I was flipping through my copy of Joseph Campbell's "The Power of Myth" today, when I came across this exchange:

Moyers: You write in "The Mythic Image" about the center of transformation, the idea of a sacred place where the temporal walls may dissolve to reveal a wonder. What does it mean to have a sacred place?

Campbell: This is an absolute necessity for anybody today. You must have a room, or a certain hour or so a day, where you don't know what was in the newspapers that morning, you don't know who your friends are, you don't know what you owe anybody, you don't know what anybody owes to you. This is a place where you can simply experience and bring forth what you are and what you might be. This is the place of creative incubation. At first you may find that nothing happens there.
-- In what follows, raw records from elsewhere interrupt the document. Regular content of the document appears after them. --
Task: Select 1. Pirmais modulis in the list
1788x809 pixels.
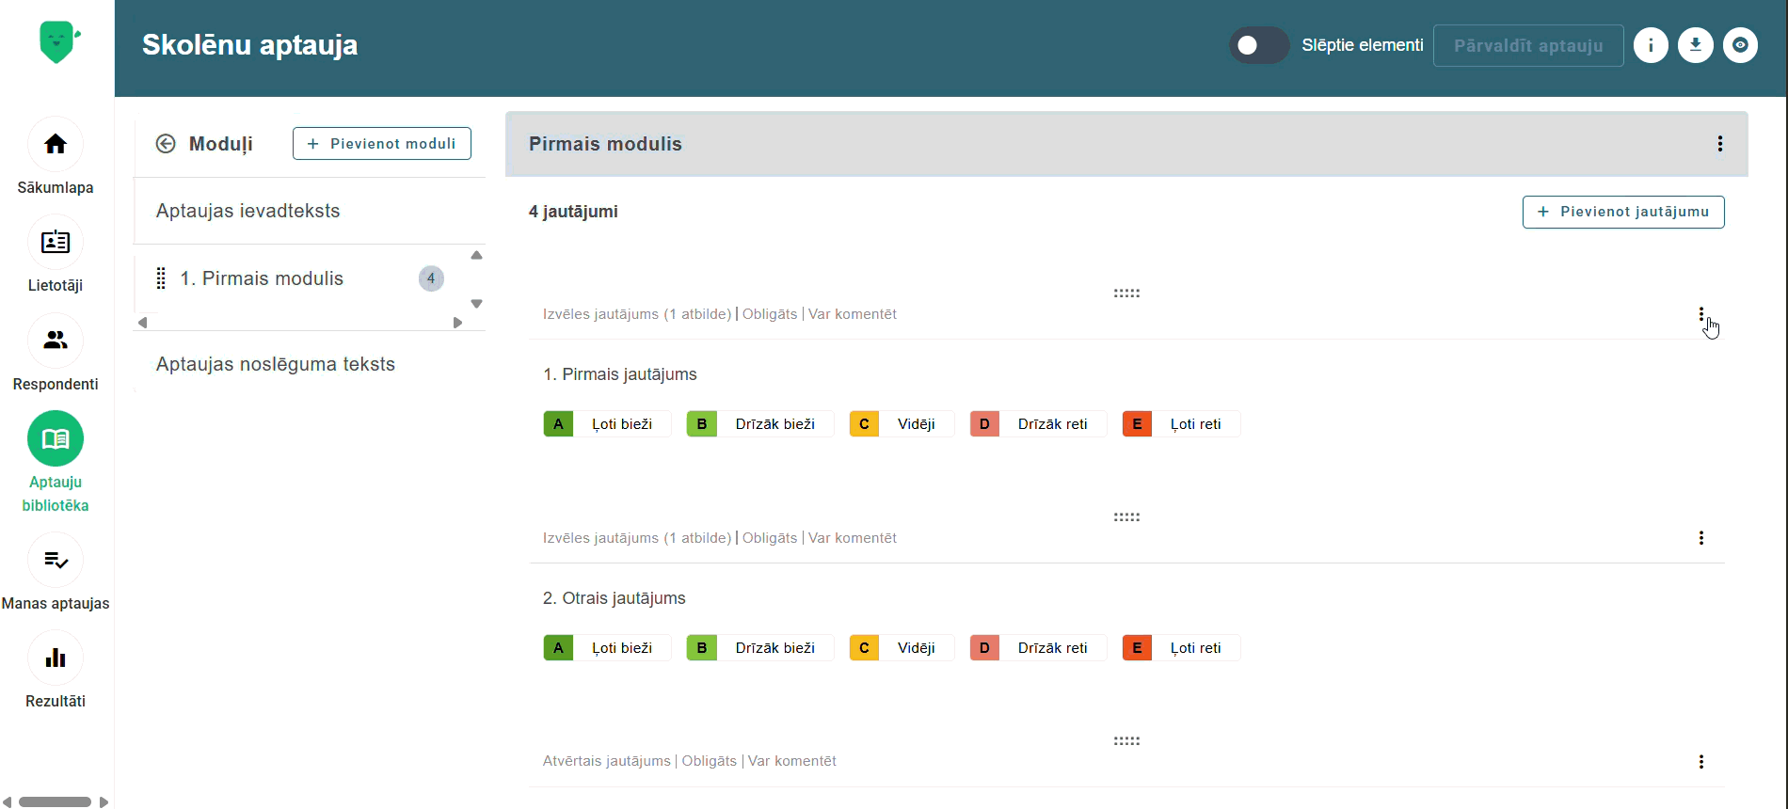Action: [262, 278]
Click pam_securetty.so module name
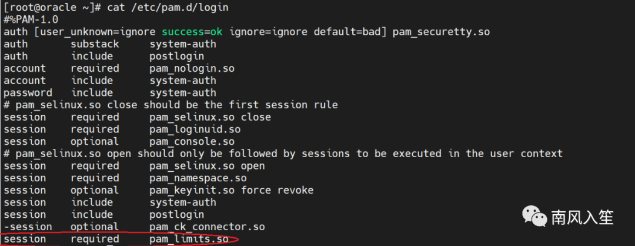The image size is (635, 246). [441, 32]
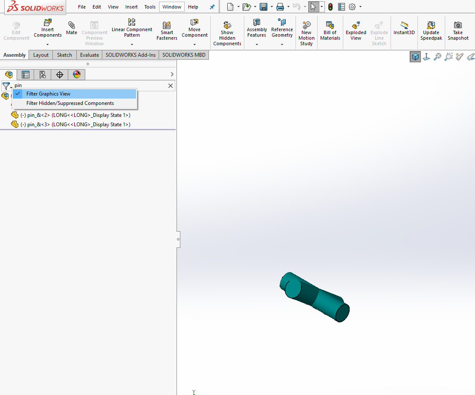
Task: Open the Insert Components dropdown arrow
Action: pos(47,44)
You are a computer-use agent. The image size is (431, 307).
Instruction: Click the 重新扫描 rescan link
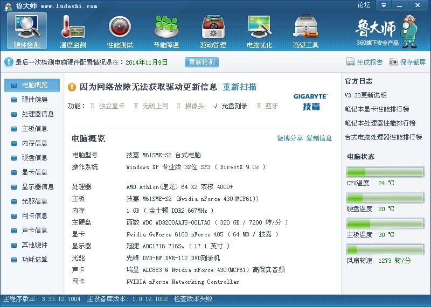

But if you have a sacred place and use it, something eventually will happen.

Obviously, a sacred place could be an actual physical space--a room, a backyard cove, a nearby park. But I read this to include mental sacred spaces, such as those that are created through meditation, or time you carve out and defend ruthlessly. (As Randy Pausch advises.)

Wherever it is, find it. This place of "creative incubation" truly is necessary, and unfortunately is getting harder and harder to lay claim to, with technology, economic worries and endless news cycles. But see if you can find that place, because once you are there, no one can intrude. And that blissful solitude is something I think we can all benefit from.